Date: 2006-04-20 02:56 pm (UTC)
From: [identity profile] chickenfeet2003.livejournal.com
I think it's worth a separate post. It's a good job there weren't too many actual Frenchmen in 2DB or they'd have stopped for lunch so many times they would never have made it to Paris.

Date: 2006-04-20 03:39 pm (UTC)
ext_1059: (Default)
From: [identity profile] shezan.livejournal.com
You realise many of the restaurants quoted in the 1939 Michelin had been reduced to rubble by the time the Allies landed, right? For instance, the Malherbe at Caen (Spécialité: Tripes à la Mode) had completely vanished.

And me Dad wasn't with the 2ème DB but with Patton & the Big Red One.

Date: 2006-04-20 03:46 pm (UTC)
From: [identity profile] chickenfeet2003.livejournal.com
My knowledge of which restaurants had stars in the 1939 Michelin is very limited. After all, I rarely say to myself "Oh my God I'm stuck in Caen for the night in 1939, where shall I go for dinner?" Big Red One should have been safe from the lures of Michelin. I don't imagine it covered many hot dog stands.

Oddly enough I think I've only eaten in Michelin starred restaurants in two cities; Geneva and Preston.

Date: 2006-04-20 04:45 pm (UTC)
From: [identity profile] sollersuk.livejournal.com
History begins with writing (varies, obviously, from locality to locality) and ends the day before I was born. After that it became Current Affairs.

Date: 2006-04-20 06:14 pm (UTC)
ext_6283: Brush the wandering hedgehog by the fire (Default)
From: [identity profile] oursin.livejournal.com
'It all depends....'

As an archivist, I'd say approx 30 years ago, because you seldom come across anyone asking for anything that's much more recent for historical projects (I feel that some such intuitive sense was behind the now discarded '30 Year Rule' on public records).

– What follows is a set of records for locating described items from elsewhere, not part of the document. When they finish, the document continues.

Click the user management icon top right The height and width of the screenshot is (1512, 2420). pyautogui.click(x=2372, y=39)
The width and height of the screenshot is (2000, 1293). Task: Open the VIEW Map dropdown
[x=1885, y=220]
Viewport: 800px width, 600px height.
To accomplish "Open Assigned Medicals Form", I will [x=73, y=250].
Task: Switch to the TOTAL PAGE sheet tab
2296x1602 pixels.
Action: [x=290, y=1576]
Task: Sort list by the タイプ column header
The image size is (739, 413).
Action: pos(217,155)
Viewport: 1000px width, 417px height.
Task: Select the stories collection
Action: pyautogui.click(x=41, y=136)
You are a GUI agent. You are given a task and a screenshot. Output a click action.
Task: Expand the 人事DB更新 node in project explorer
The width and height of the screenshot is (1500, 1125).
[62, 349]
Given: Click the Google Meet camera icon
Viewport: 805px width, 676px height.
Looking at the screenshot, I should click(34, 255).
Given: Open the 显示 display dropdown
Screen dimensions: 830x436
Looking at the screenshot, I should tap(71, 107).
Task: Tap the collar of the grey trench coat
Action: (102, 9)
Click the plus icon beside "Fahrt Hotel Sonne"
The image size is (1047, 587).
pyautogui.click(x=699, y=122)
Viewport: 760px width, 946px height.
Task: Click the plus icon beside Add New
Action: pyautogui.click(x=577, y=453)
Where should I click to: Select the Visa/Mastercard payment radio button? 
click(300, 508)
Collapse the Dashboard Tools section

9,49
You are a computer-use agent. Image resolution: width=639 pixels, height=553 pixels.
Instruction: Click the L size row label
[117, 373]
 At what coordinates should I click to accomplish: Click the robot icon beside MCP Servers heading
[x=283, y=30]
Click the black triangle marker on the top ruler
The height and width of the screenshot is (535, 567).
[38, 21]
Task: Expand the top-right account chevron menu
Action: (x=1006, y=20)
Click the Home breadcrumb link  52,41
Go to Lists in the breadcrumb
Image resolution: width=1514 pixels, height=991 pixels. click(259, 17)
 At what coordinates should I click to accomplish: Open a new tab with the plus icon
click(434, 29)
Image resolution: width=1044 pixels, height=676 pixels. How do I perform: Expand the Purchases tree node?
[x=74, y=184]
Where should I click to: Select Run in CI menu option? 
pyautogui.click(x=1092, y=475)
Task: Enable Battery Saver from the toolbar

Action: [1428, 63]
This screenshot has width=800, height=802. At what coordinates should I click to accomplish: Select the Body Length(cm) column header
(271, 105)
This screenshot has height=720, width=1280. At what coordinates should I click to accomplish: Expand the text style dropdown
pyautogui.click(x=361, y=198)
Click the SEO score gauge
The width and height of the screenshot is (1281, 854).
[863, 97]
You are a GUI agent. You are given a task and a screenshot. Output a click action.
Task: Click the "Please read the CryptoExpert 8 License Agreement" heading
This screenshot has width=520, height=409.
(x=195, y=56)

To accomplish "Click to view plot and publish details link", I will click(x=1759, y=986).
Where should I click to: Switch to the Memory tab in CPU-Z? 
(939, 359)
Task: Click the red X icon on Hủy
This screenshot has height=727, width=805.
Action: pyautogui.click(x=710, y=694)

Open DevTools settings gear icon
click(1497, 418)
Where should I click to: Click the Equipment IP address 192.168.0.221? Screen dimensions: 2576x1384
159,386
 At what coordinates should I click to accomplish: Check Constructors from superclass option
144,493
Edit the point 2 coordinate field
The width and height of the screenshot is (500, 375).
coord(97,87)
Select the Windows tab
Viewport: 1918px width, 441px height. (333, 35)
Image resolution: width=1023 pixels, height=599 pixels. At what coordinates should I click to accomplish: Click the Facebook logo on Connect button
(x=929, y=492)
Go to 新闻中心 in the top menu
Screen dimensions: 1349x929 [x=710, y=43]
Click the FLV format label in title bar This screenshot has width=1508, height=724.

As an individual, it changes over the lifespan, perhaps: as a child, before I was born was history, but now the early parts of my life are 'history' ('Gee, tell us again about ration books and free codliver oil and orange juice!').

The personal factor that you mention is important too: the connections one feels to the past beyond one's own appearance on the scene. This may be one of the better rationales for doing family history.

Date: 2006-04-20 07:17 pm (UTC)
From: [identity profile] a-d-medievalist.livejournal.com
I'm kind of with [livejournal.com profile] violetsaunders and [livejournal.com profile] sollersuk on this. In fact, it's one of the things that I find difficult in teaching modern, is that, if it happened after I was born, it's current events, but my students are often (gulp) 25 or more years younger than I am (I have dual-enrolled 16-year-olds, thanks -- most are about 23 or 24 years younger!).
(deleted comment)

Date: 2006-04-21 11:11 am (UTC)
From: [identity profile] chickenfeet2003.livejournal.com
I didn't really expect an answer. It's an interesting discussion.

Date: 2006-04-29 07:43 am (UTC)
From: [identity profile] frumiousb.livejournal.com
Coming late to this discussion- just had it linked back to me, which is part of the marvelous circularity of the Internet.

For me, got to be a personal thing. I had one great-uncle in the conflict. He was on the "wrong" side (a German fighting on the Russian front) and I never knew him. He's a faded picture on a postcard posted in 1914.

World War II comes a lot closer, because it was very close to the heart of my mother who was struggling with some issues around the conflict that I can only dimly guess about.

Vietnam would be more personal. My cousin (who has been more like a second Dad to me) fought two tours of duty there. I grew up hearing his stories and he even gave me his jacket when I was a teenager.

But isn't it all history? It's just a question whether it is my history or somebody else's history. I inevitably connect to my history differently than I do to something whose edges I am trying to grasp.

As an American, WWI is dwarfed in the national consciousness by the second World War. During my trip through Belgium, WWI became "real" to me through seeing the towns that had been destroyed-- the monuments to the dead martyrs. I've been reading as much as I can about it lately, but indeed it does not connect to my past in the way that it obviously does to yours.

I might well write about something more personal with detachment, however. That's how I process stuff. But that's an entirely other discussion.